**EXTRATO DE DADOS:**
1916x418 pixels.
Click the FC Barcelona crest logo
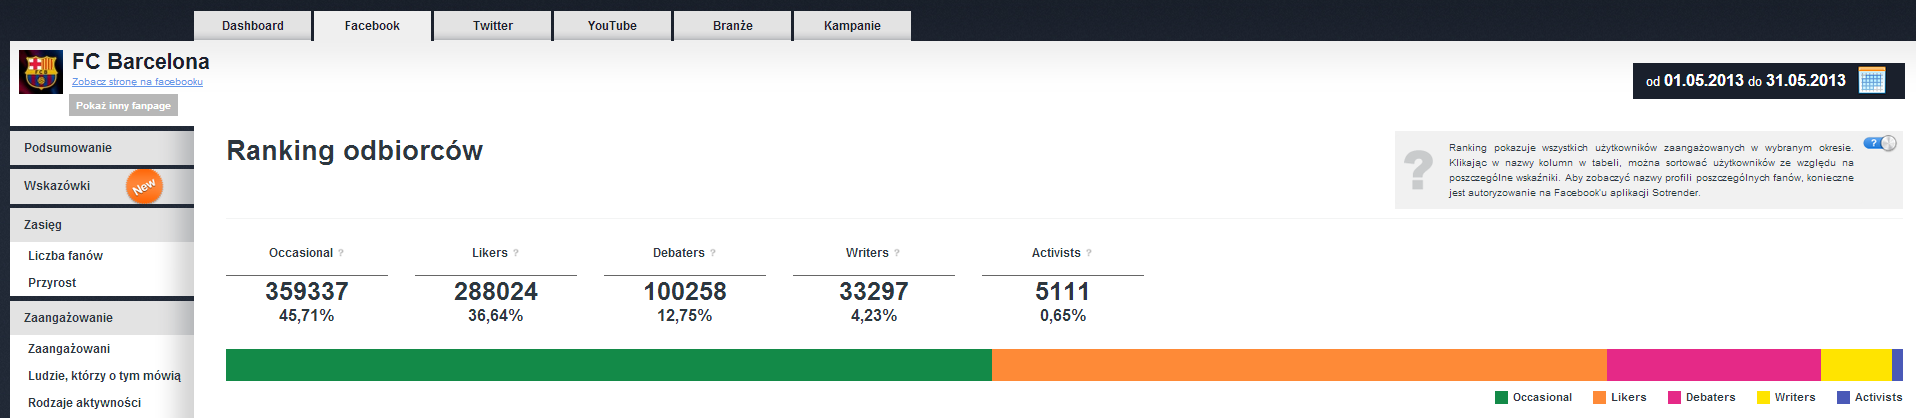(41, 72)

---

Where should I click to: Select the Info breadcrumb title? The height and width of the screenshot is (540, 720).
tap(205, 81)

...

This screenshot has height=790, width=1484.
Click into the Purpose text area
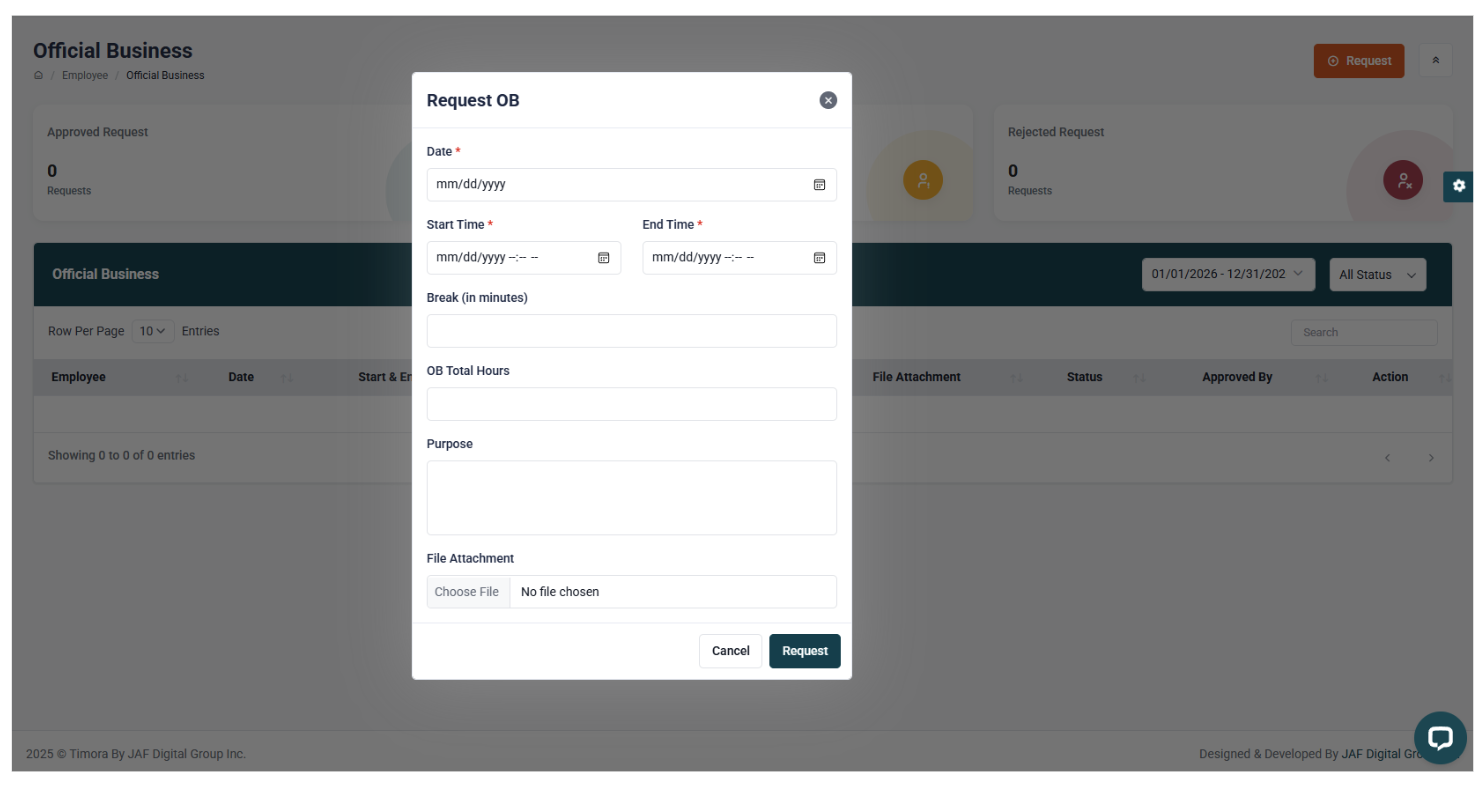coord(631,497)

**INSTRUÇÕES DA TAREFA:** Repita, tal como estão na listagem acima, as linhas que vão da que contém "This screenshot has height=790, width=1484." até a que contém "coord(631,497)", ambas incluídas. Não inclua as imagens na resposta.

**RESPOSTA AO PROBLEMA:**
This screenshot has height=790, width=1484.
Click into the Purpose text area
coord(631,497)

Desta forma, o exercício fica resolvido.